BRIEF: All lines containing the string "slider" must be copied from the entries.

Dataset entries:
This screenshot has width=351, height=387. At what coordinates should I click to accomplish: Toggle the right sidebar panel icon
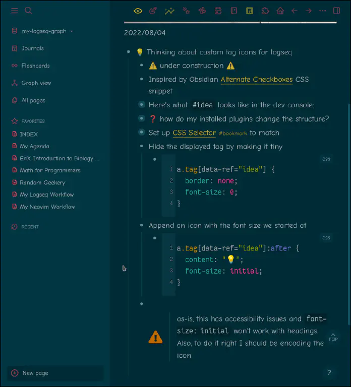coord(336,11)
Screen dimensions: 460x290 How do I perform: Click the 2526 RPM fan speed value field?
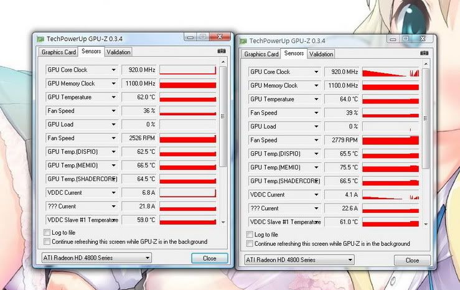(x=138, y=138)
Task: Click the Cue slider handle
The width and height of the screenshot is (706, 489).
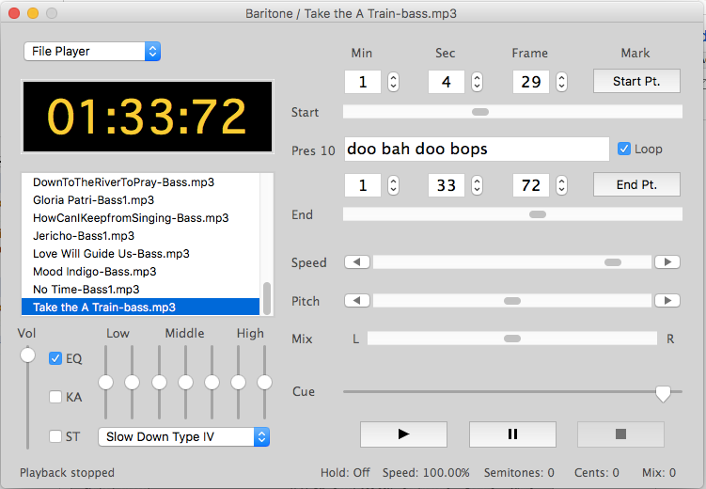Action: (663, 393)
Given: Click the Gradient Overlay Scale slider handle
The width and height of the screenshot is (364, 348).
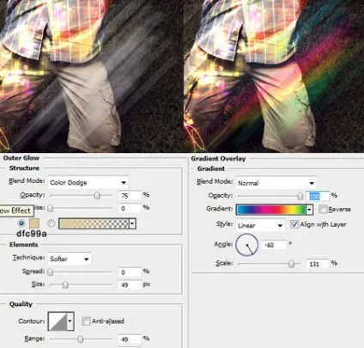Looking at the screenshot, I should 291,264.
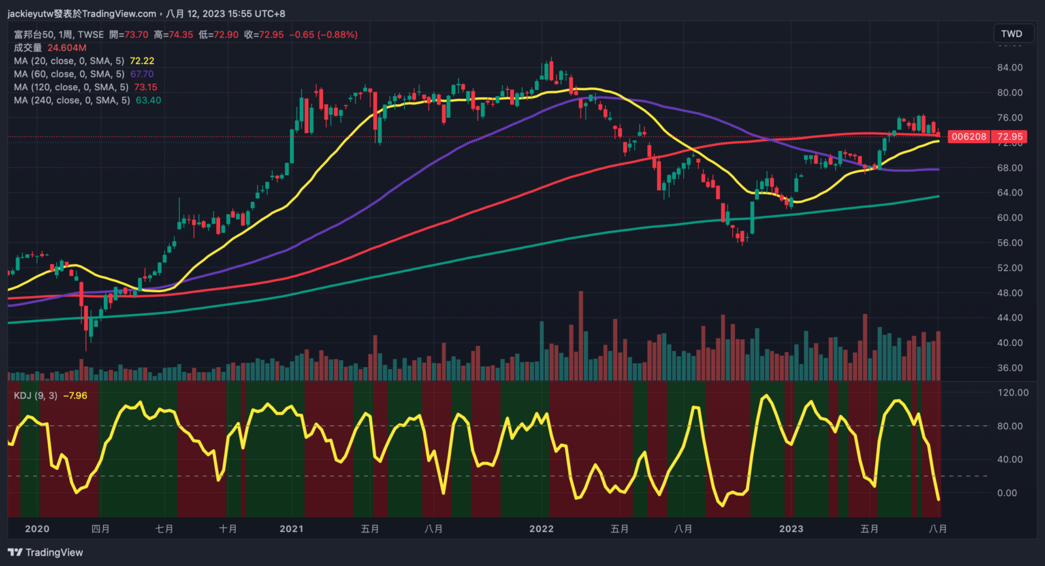The image size is (1045, 566).
Task: Open the TWD currency selector
Action: 1011,34
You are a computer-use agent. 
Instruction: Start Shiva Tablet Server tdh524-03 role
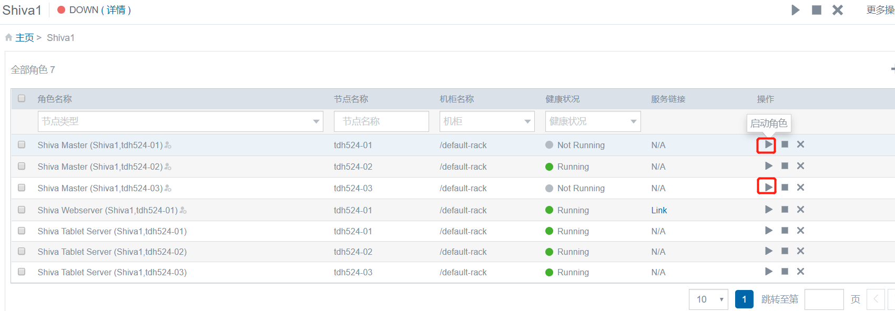pos(768,272)
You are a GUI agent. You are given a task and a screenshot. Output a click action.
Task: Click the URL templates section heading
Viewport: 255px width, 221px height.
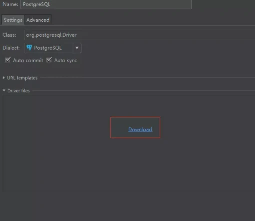click(23, 78)
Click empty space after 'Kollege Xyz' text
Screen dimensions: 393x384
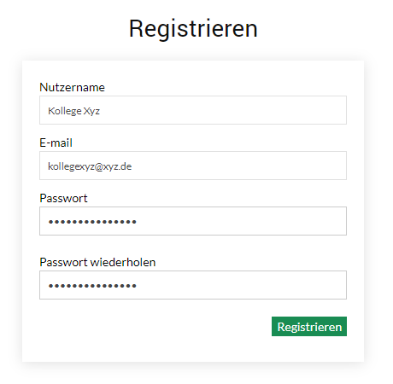click(x=222, y=110)
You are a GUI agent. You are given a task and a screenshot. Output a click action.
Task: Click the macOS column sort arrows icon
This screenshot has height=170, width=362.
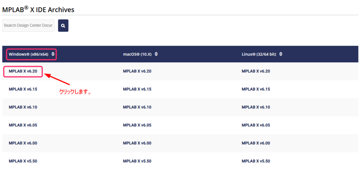pos(156,54)
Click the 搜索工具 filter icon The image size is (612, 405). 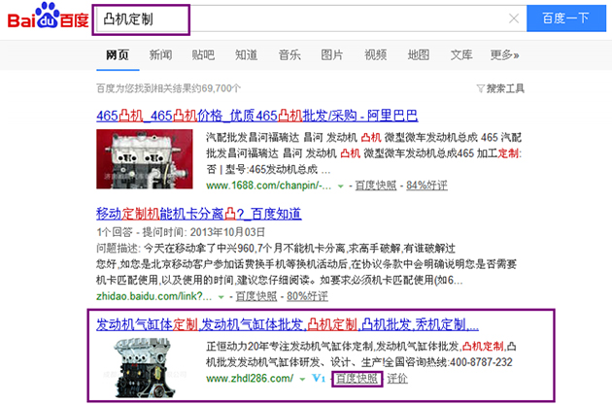point(482,88)
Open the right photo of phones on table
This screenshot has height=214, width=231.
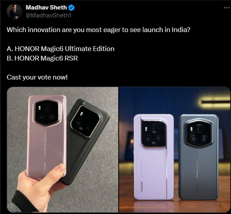pyautogui.click(x=174, y=150)
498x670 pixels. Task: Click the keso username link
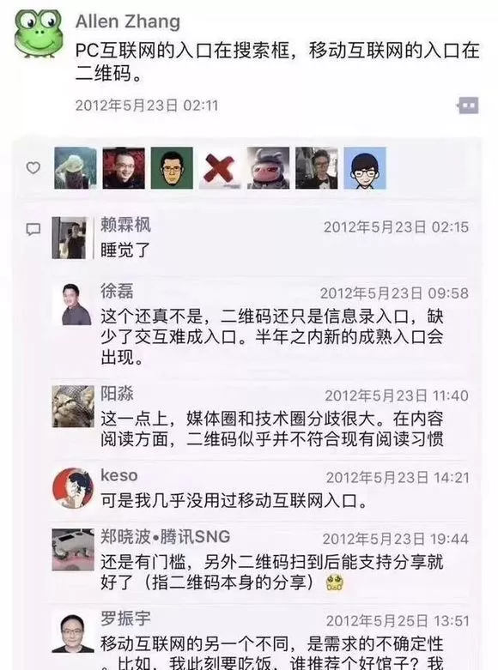click(119, 475)
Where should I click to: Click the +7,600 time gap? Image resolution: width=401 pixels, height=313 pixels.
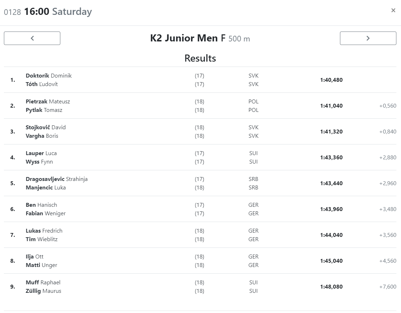pyautogui.click(x=388, y=287)
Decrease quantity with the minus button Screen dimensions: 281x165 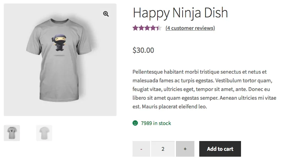tap(141, 149)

EXPECTED ANSWER:
Task: Click the Cue slider handle
Given: Click the Gradient Overlay Scale slider handle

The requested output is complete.